12 O’Clock Boys is a short documentary with a lot to say. It primarily follows Pug, a 13-year-old troublemaker who gets lured into a group of illegal dirt-bikers. The gang calls itself the 12 O’Clock boys because the members perform extended vertical wheelies and dangerous balancing acts, while weaving precariously through the urban Baltimore streets. They bike in a group of sometimes 50 members, disobeying traffic regulations and speed limits. For them, this is a spiritual, liberating weekly activity.
For the police, it poses serious problems. Squad cars are not allowed to chase the bikers to prevent any further crashes or injuries, so helicopters circle their nightly renegades to track them down. Lofty Nathan, directing his first feature-length film, works to expose both perspectives. Audience members may have an immediate reaction and opinion about these riders’ stunts and subsequent pursuit by authorities, but it is not because Nathan gives them one.

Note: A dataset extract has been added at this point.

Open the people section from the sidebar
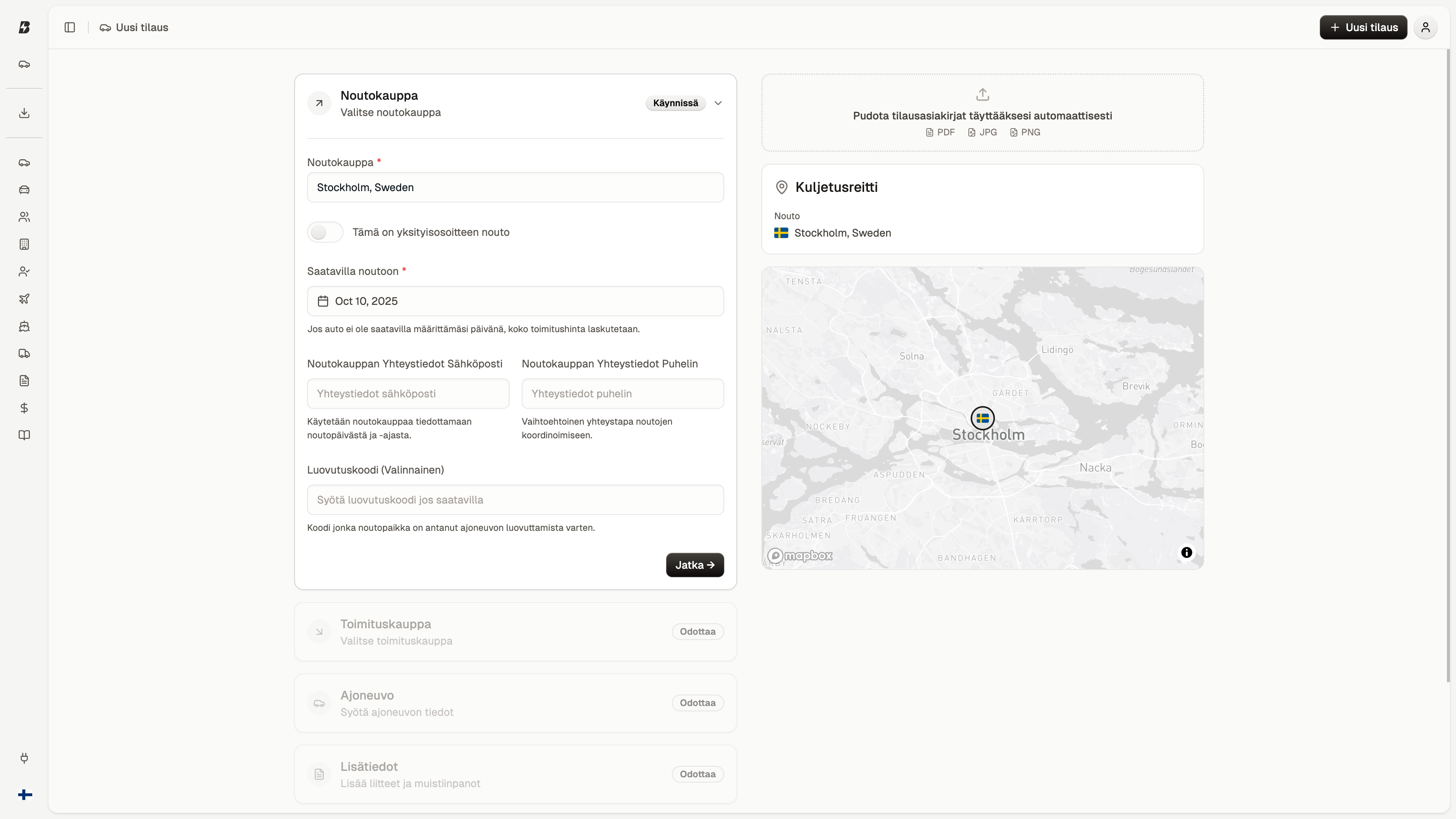This screenshot has height=819, width=1456. [24, 217]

Viewers get intimate points-of-view instead. Nathan mimics the bikers’ eye lines by speeding through the streets on an incline. He creates a shaky ground level perspective by dangling himself out of his car, treading rubber parallel with these road demons. You feel like you are riding along with the group. There are some beautiful slow motion shots too, as though these men and young boys are superheroes in their broken towns. One of them actually calls himself Superman.
These boys are mythical figures in a way. As they sporadically barrel down highways and alleys, they are greeted on sidewalks by hordes of onlookers, camera phones aimed in their direction. The group gets affirmation from YouTube hits, and its stunts are just as much about the thrill of spectacle as they are about marketing.

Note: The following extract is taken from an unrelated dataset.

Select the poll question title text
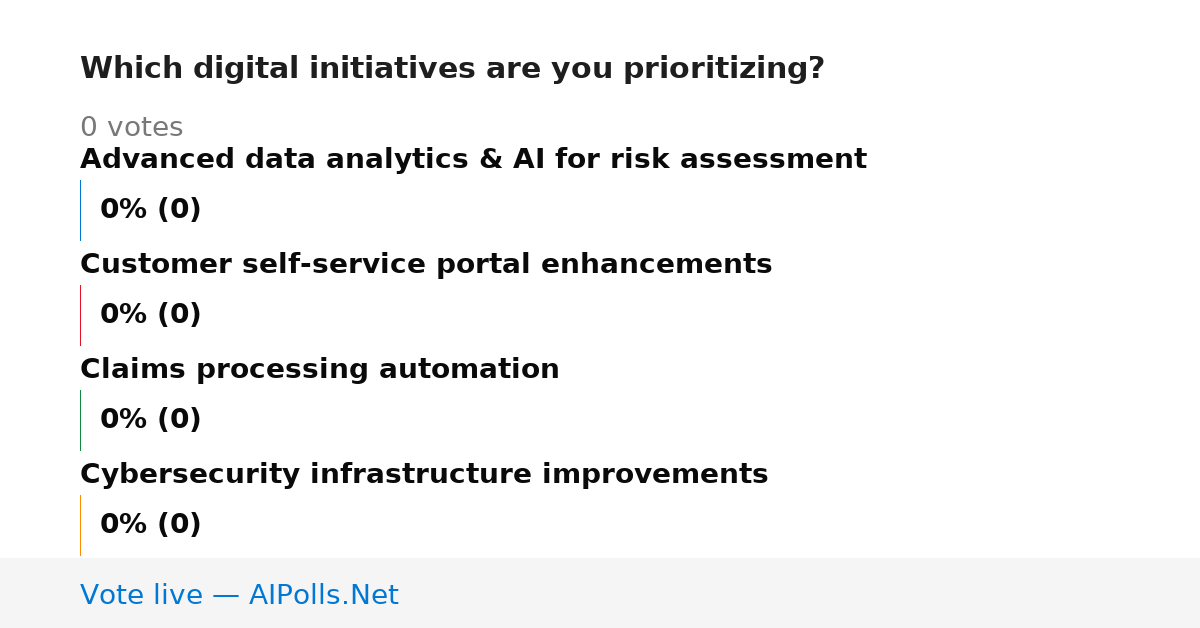This screenshot has width=1200, height=628. coord(452,69)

Pug, our budding moto-star, desperately tries to fit into this lifestyle, much to the dismay of his single mother. She lost her first son Tibba and is now losing her second one to the streets, as he gets lost within the messy, inner-city. School and structure appear to lose their priority, and Pug, over the three years Nathan follows him, starts feeling like a lost cause.
You want to see Pug succeed and break out of this lifestyle. At one point he mentions how much he loves where he lives because Baltimore rarely receives any natural disasters. Of course, what he does not see is the systemic poverty that continues to grow in his neighborhood. It is something even Steve, a former dirt biker, who is now the group’s protective agent, knows can cripple the community. Pug loves animals and once had dreams of becoming a veterinarian. When his passion for riding grows, he rejects his original aspiration.

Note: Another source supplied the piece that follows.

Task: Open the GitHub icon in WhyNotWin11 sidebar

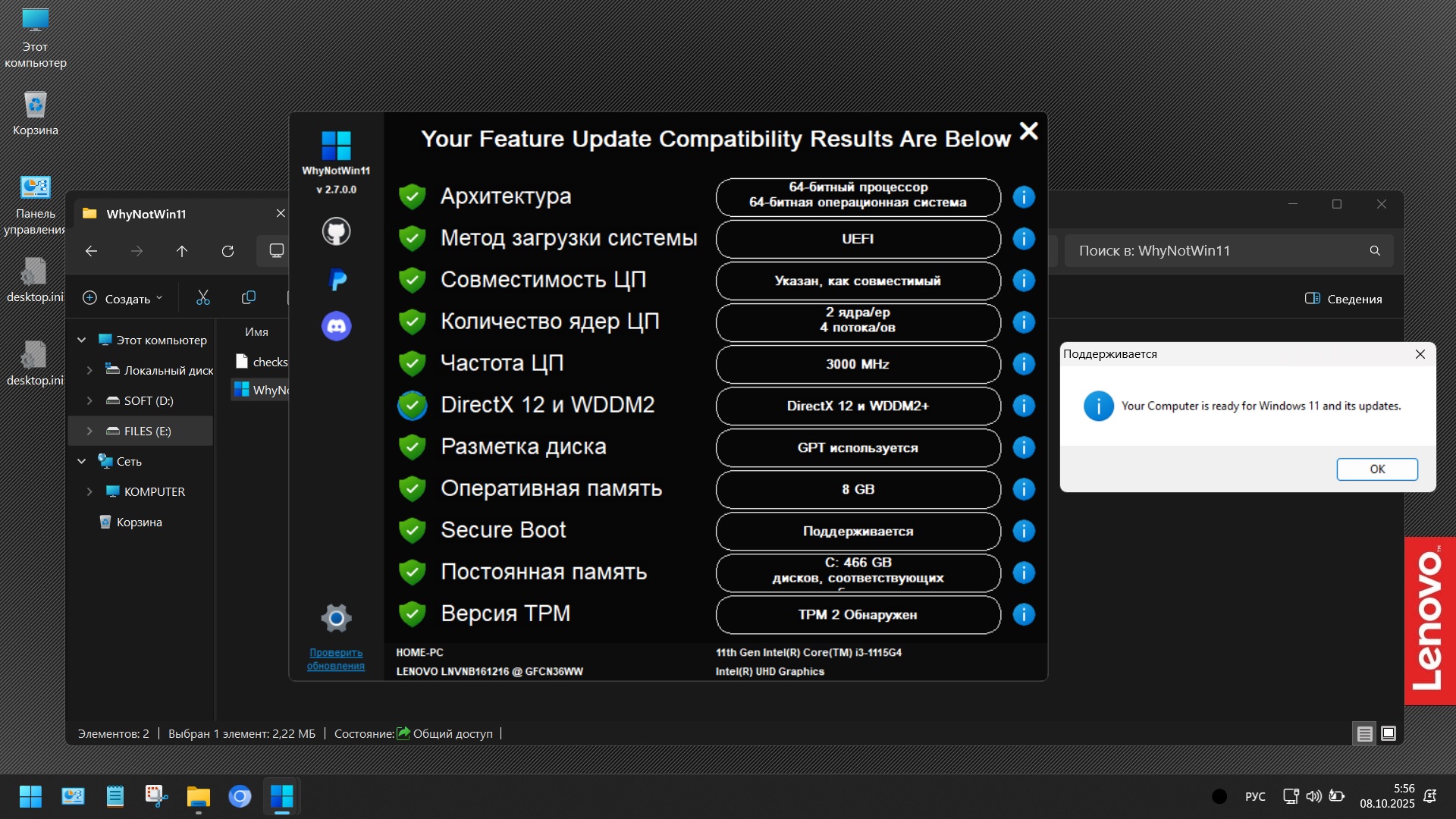Action: coord(336,231)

Hopefully he sees riding as a fad. As other talking heads and policemen explain, however, this is how eggs turn bad. The bikes are dangerous, but the lack of family, structure and guidance is bigger reason. The news reports, the death toll and the vitriol toward police continue to increase. The power and dialogue we get is not mined, but observed. By the end of this 72-minute peek, Pug has his bike stolen and Nathan helps him reclaim it. We do not see how things turn out. However, we know that Pug has grown up from his teen adoration. He has fallen victim to becoming another hardened young man.
The documentary is playing at the Angelika and AMC Empire Theaters.